=== DATA TO USE ===

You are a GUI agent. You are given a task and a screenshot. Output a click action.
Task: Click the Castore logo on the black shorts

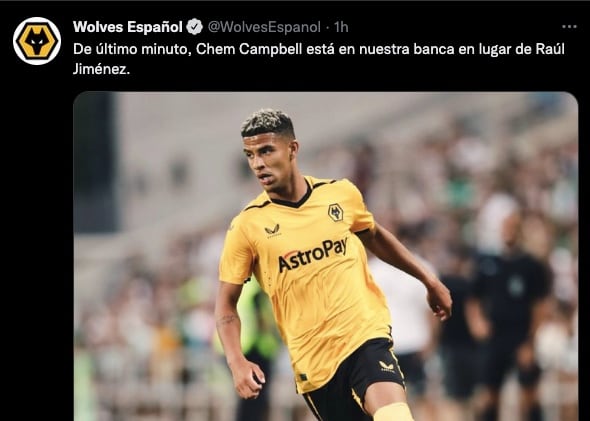pos(386,366)
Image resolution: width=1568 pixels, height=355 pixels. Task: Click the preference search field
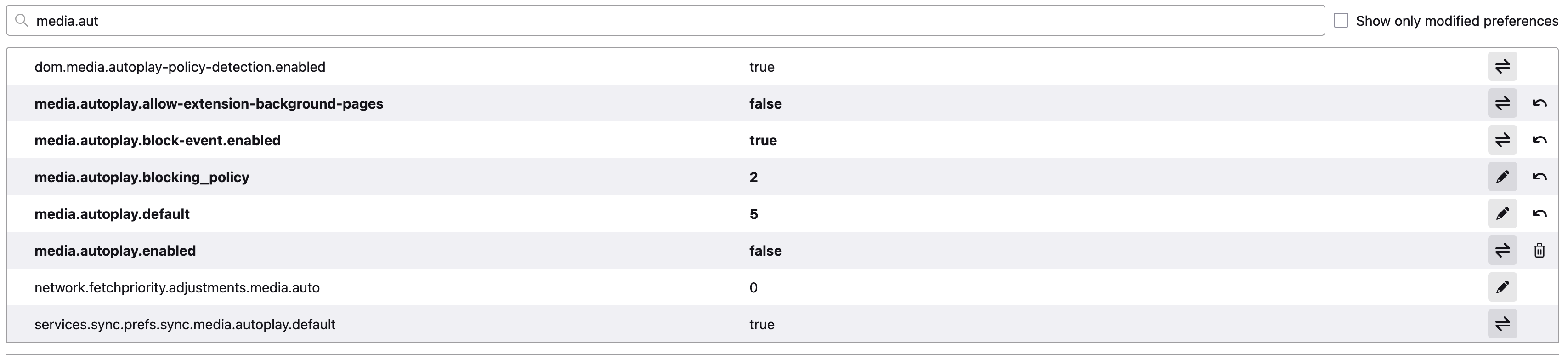(x=665, y=21)
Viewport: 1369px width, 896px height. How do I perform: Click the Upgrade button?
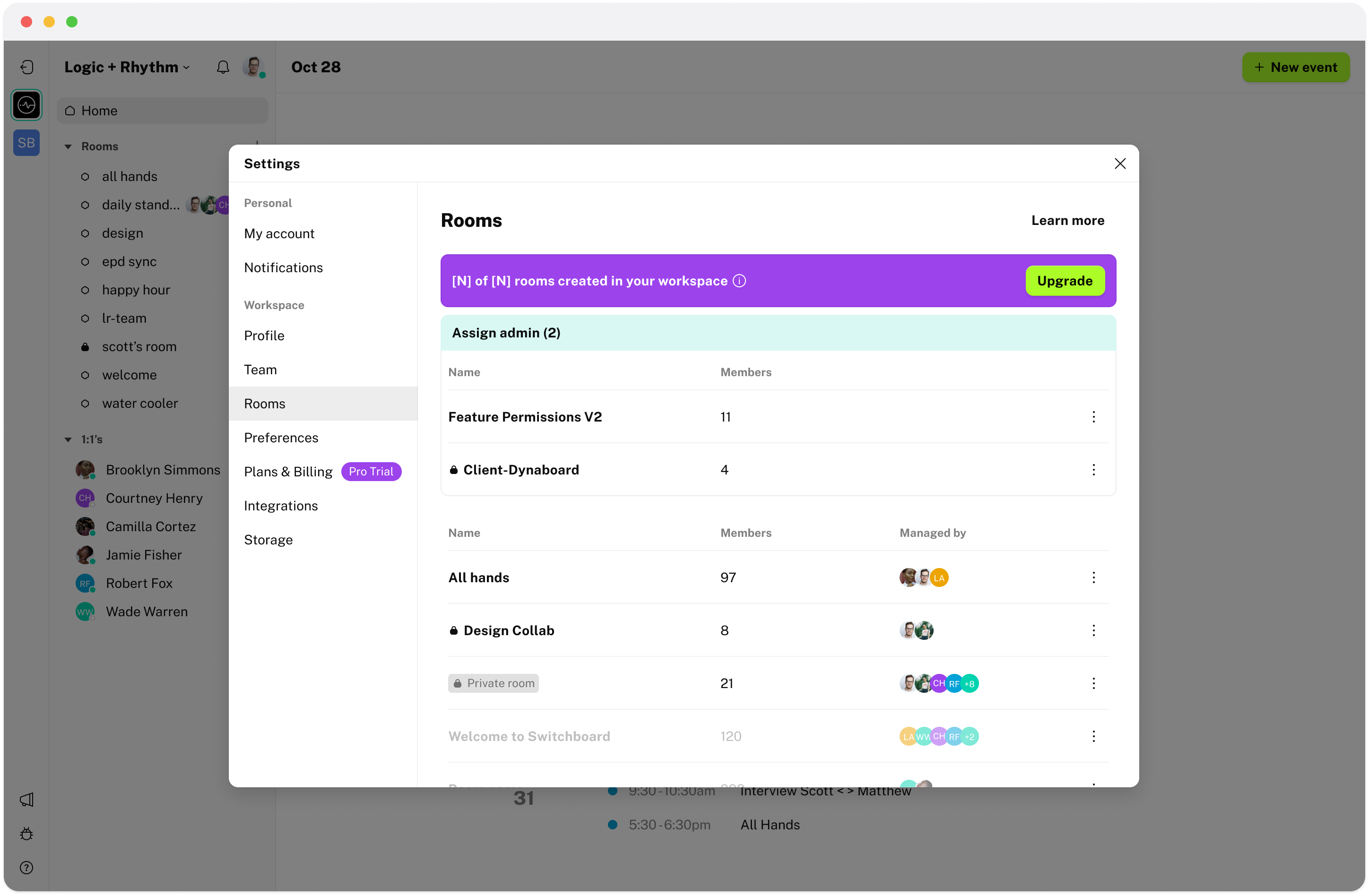pyautogui.click(x=1064, y=281)
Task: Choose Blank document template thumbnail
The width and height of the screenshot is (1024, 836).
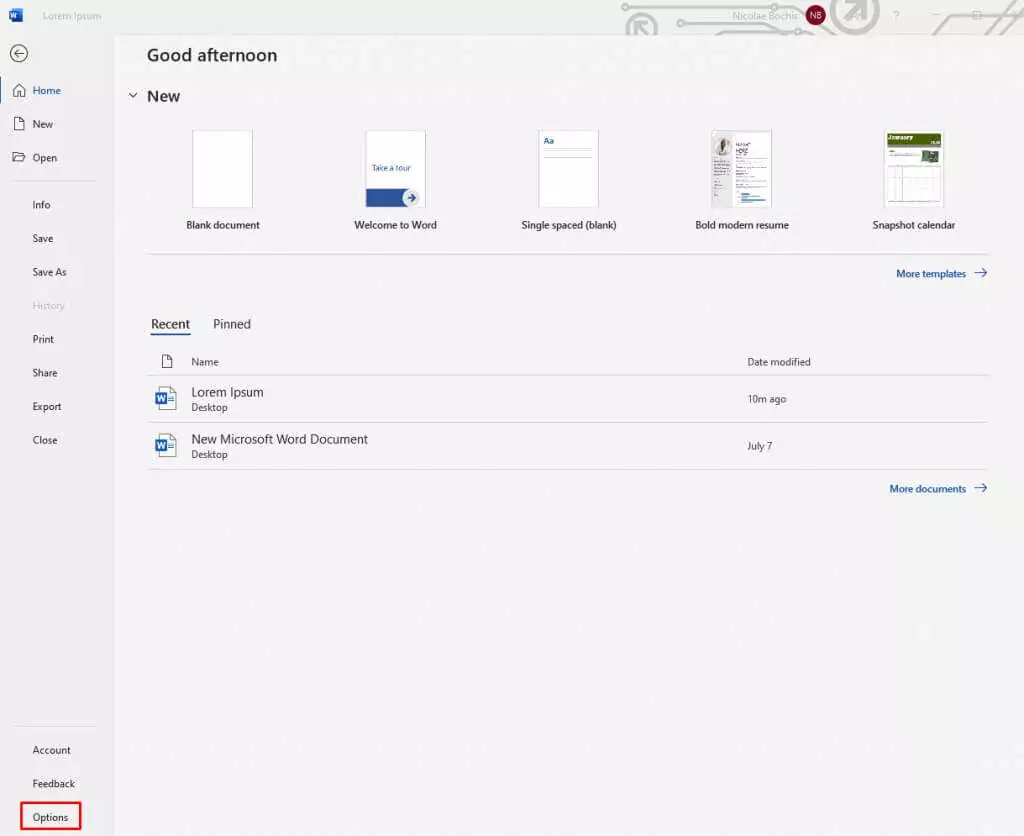Action: click(x=223, y=169)
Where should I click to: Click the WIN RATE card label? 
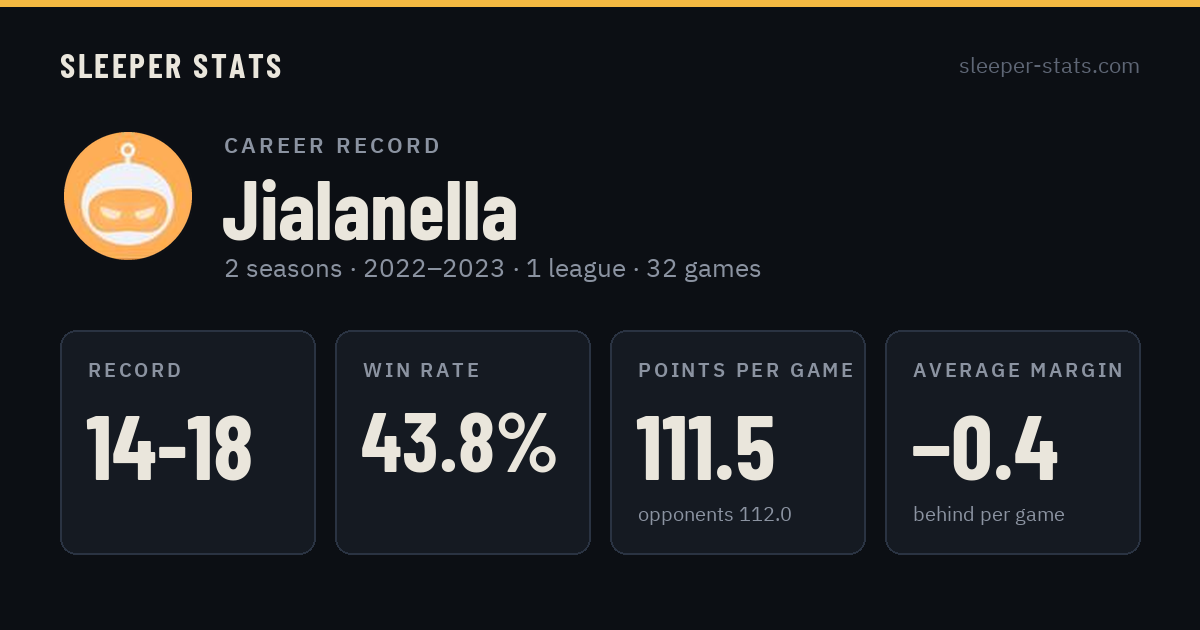coord(422,371)

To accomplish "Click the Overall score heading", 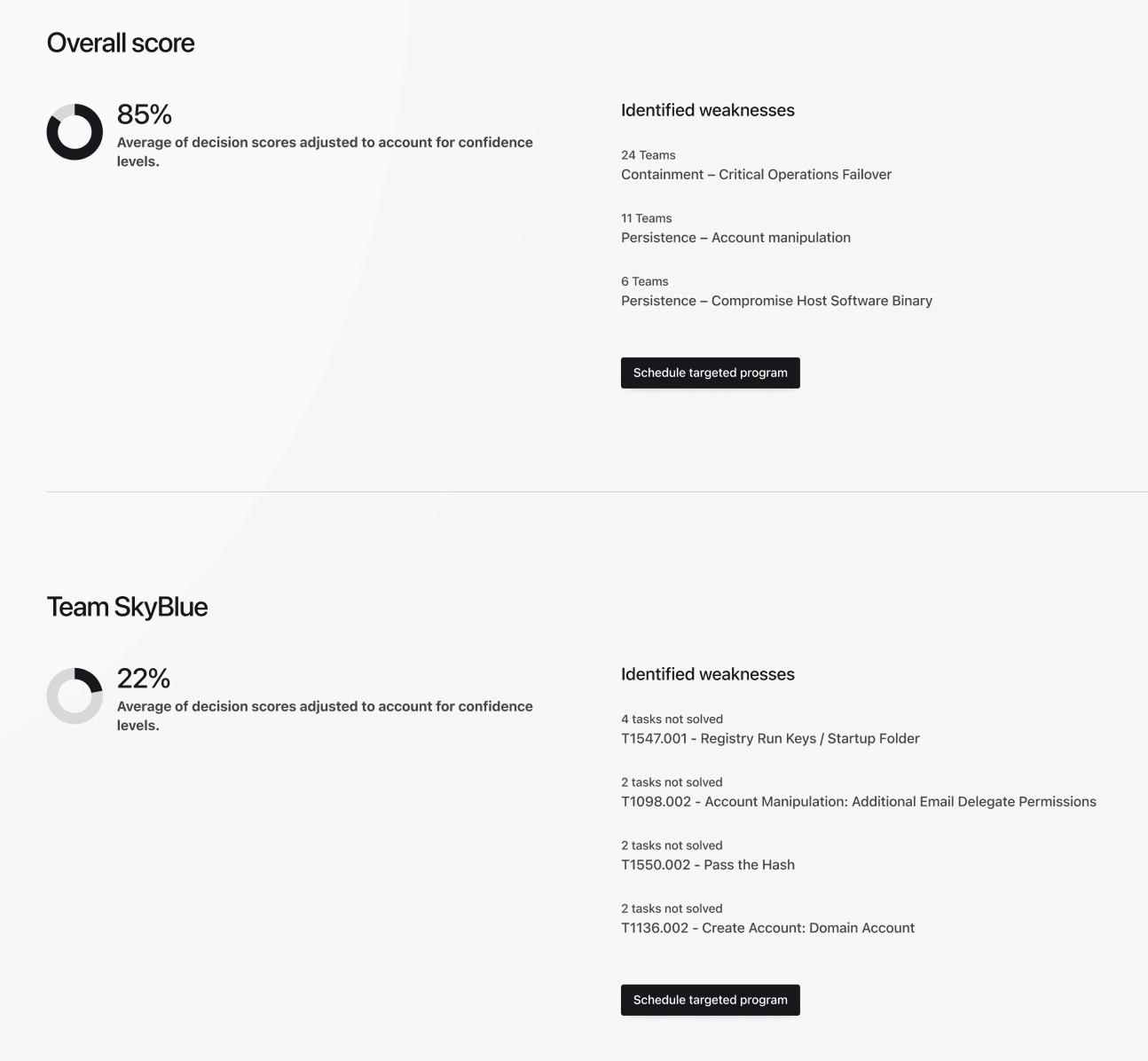I will click(121, 43).
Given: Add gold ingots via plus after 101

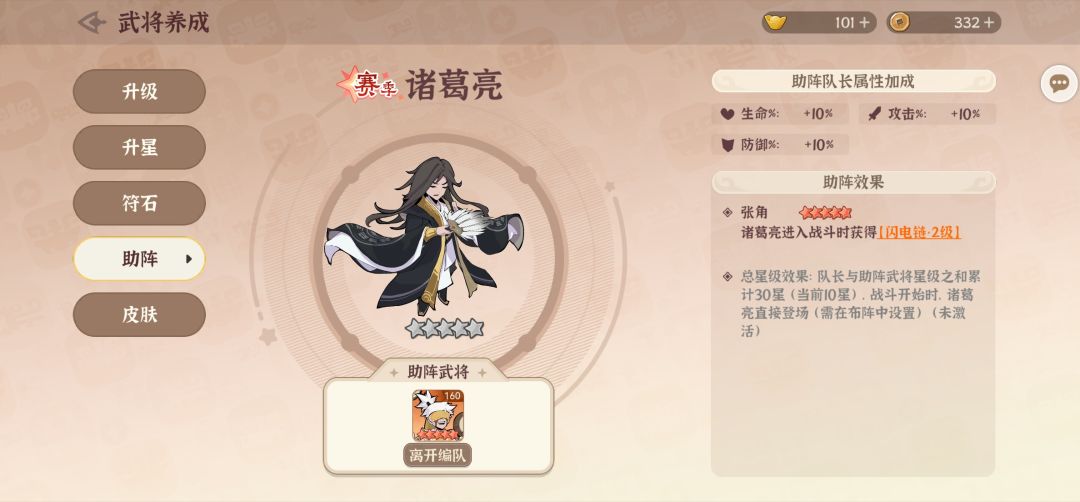Looking at the screenshot, I should pos(864,23).
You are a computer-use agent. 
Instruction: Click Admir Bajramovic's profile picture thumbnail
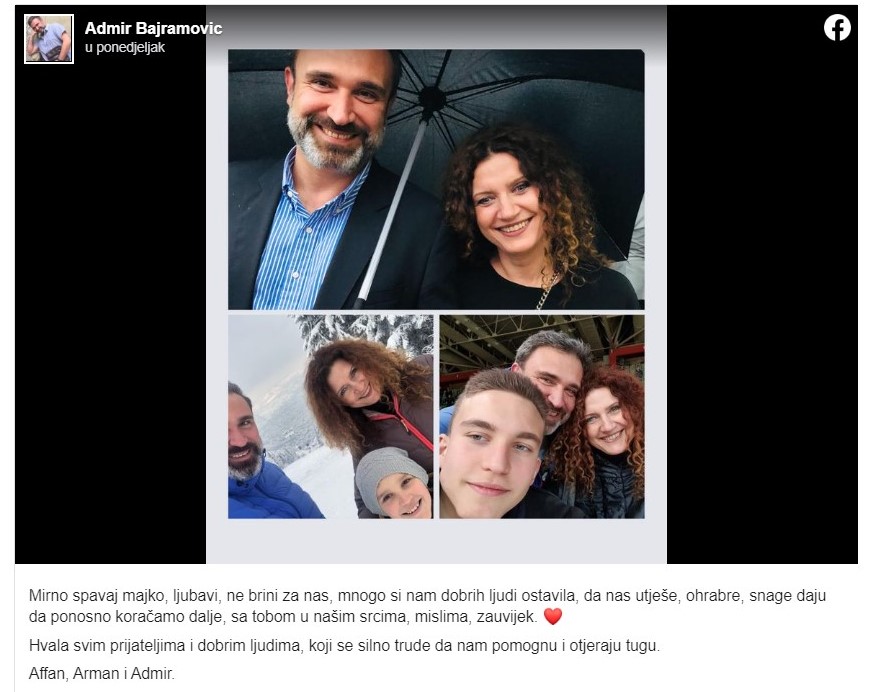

===

**EXERCISE INSTRUCTIONS:**
Rewrite the items above as a numbered list, from the first line through the line containing "Action: click(x=223, y=169)", including that line and skipping blank lines. Leave the pictures out.

**WRITTEN SOLUTION:**
1. You are a GUI agent. You are given a task and a screenshot. Output a click action.
2. Task: Click the Castore logo on the black shorts
3. pos(386,366)
4. Image resolution: width=1568 pixels, height=355 pixels. Task: Click the preference search field
5. (x=665, y=21)
6. Viewport: 1369px width, 896px height. How do I perform: Click the Upgrade button?
7. pyautogui.click(x=1064, y=281)
8. Task: Choose Blank document template thumbnail
9. The width and height of the screenshot is (1024, 836).
10. Action: click(x=223, y=169)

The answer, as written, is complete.